**TASK DETAILS:** Copy out everything from the line that contains "Where should I click to: Click the demo-dnc-api" down through the last of the lines, keeping each one exactly as it appears.

**DATASET ENTRIES:**
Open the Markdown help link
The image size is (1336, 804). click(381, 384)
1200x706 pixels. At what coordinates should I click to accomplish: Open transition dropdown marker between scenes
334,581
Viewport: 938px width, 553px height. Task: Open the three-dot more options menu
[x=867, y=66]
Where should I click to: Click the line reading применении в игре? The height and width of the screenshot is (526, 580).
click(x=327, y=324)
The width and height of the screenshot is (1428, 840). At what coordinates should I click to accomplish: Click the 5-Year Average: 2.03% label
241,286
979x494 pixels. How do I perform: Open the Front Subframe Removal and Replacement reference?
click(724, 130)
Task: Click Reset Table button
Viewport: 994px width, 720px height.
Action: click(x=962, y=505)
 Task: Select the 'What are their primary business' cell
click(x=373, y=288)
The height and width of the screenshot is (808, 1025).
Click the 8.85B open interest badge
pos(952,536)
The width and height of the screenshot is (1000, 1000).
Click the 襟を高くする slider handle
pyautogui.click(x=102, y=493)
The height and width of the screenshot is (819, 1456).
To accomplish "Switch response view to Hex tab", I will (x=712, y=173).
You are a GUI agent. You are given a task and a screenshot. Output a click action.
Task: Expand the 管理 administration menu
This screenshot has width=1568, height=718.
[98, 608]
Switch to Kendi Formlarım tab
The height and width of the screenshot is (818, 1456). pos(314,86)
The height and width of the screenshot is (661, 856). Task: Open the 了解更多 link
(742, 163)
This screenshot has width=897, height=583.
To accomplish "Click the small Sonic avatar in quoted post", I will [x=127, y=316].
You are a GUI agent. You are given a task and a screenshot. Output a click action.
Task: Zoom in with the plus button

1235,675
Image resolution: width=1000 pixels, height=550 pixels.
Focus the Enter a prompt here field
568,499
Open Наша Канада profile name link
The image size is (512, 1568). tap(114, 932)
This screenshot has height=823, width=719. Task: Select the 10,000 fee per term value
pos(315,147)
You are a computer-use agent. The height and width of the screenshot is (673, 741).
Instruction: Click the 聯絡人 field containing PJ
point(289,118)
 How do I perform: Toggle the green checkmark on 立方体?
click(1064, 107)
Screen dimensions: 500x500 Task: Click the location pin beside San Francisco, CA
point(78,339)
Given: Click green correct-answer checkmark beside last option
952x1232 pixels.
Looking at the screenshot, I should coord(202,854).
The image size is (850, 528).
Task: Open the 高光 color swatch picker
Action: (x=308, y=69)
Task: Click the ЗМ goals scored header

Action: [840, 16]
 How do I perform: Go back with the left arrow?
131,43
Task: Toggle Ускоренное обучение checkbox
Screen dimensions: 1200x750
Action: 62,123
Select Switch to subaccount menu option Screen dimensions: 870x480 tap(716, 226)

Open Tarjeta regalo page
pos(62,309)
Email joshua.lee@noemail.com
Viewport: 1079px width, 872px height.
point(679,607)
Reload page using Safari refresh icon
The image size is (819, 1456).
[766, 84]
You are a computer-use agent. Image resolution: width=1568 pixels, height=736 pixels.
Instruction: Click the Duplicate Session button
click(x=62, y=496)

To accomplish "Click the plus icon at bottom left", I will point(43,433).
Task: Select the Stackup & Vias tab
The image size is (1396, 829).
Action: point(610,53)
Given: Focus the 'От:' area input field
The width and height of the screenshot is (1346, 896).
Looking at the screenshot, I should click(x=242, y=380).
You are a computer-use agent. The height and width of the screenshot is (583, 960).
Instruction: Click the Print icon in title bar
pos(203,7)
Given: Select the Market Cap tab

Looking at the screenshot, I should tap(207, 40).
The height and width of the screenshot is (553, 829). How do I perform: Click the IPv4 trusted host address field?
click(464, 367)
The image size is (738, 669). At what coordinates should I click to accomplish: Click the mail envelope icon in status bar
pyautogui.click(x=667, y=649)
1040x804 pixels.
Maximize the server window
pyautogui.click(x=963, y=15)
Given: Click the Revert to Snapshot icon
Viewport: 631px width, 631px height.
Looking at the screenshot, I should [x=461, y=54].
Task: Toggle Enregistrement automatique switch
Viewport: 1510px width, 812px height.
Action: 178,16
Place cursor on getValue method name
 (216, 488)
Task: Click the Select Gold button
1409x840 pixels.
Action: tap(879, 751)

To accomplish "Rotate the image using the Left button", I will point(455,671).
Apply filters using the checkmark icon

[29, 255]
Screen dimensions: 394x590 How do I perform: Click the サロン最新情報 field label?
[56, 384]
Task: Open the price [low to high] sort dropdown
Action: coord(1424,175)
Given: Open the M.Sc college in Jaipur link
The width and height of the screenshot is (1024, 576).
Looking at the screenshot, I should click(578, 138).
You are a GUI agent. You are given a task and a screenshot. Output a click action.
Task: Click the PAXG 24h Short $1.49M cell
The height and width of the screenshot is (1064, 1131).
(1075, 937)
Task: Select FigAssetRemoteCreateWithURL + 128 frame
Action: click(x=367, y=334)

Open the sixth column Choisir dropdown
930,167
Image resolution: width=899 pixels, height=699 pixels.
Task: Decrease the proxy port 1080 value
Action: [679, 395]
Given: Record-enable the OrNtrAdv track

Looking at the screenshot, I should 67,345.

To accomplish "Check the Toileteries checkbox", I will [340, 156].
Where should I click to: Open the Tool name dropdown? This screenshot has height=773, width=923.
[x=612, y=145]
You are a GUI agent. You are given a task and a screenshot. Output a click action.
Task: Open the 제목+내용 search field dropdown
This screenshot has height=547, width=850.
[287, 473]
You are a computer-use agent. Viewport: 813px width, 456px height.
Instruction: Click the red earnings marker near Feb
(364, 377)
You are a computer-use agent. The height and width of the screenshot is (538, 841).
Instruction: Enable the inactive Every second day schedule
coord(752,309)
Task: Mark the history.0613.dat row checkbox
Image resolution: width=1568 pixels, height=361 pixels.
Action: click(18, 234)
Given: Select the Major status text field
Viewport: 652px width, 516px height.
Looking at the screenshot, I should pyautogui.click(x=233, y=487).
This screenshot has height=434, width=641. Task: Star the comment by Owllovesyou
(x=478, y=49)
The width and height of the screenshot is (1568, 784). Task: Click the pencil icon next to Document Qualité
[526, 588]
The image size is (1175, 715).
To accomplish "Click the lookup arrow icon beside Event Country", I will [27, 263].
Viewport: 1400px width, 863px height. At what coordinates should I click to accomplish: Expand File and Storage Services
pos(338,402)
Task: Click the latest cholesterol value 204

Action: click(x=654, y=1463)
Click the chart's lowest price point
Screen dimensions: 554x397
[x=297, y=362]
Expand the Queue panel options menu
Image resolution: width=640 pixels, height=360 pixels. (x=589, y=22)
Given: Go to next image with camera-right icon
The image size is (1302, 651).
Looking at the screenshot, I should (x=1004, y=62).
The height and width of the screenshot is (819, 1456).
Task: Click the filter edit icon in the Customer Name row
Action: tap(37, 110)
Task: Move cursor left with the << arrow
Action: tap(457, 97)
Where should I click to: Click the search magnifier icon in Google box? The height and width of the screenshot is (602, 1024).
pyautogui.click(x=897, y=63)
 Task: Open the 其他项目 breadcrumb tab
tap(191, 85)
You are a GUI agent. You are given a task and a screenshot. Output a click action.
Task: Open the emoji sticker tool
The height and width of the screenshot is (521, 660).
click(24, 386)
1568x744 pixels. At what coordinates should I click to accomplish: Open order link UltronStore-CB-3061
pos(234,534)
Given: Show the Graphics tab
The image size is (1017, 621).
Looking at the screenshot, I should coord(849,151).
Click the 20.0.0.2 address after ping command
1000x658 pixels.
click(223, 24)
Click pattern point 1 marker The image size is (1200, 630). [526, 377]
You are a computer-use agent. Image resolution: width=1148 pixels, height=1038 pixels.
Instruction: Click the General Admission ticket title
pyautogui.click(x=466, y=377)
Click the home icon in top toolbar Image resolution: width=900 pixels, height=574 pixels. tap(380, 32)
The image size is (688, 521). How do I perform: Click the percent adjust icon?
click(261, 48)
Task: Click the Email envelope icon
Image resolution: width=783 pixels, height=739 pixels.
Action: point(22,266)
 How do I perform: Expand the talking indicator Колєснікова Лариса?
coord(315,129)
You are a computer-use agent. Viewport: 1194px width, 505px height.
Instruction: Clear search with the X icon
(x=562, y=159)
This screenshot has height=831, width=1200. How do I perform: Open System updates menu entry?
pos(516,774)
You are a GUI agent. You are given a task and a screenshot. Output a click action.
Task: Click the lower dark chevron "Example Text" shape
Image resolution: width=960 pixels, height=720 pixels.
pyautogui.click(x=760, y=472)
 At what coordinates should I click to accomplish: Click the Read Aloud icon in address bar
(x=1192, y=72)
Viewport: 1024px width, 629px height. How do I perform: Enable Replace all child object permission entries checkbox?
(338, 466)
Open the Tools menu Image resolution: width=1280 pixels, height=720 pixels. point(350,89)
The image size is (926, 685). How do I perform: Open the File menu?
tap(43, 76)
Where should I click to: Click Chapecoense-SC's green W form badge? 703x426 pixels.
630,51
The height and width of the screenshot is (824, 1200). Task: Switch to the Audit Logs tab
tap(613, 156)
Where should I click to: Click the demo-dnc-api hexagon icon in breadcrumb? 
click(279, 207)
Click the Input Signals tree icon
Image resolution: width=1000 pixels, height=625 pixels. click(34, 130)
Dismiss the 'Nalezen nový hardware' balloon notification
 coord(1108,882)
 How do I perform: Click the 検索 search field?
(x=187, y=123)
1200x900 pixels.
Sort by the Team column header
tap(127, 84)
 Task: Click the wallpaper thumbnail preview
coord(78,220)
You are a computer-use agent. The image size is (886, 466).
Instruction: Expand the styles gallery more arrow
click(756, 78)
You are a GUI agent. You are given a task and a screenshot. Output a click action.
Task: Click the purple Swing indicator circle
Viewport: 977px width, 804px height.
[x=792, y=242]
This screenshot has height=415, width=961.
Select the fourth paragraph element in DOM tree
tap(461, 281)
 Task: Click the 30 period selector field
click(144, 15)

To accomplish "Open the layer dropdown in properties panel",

**EXERCISE SOLUTION:**
Where should I click to: Click the demo-dnc-api hexagon icon in breadcrumb? 
click(279, 207)
Click the Input Signals tree icon
Image resolution: width=1000 pixels, height=625 pixels. click(34, 130)
Dismiss the 'Nalezen nový hardware' balloon notification
 coord(1108,882)
 How do I perform: Click the 検索 search field?
(x=187, y=123)
1200x900 pixels.
Sort by the Team column header
tap(127, 84)
 Task: Click the wallpaper thumbnail preview
coord(78,220)
You are a computer-use agent. The image size is (886, 466).
Instruction: Expand the styles gallery more arrow
click(756, 78)
You are a GUI agent. You are given a task and a screenshot. Output a click action.
Task: Click the purple Swing indicator circle
Viewport: 977px width, 804px height.
[x=792, y=242]
This screenshot has height=415, width=961.
Select the fourth paragraph element in DOM tree
tap(461, 281)
 Task: Click the 30 period selector field
click(144, 15)

To accomplish "Open the layer dropdown in properties panel",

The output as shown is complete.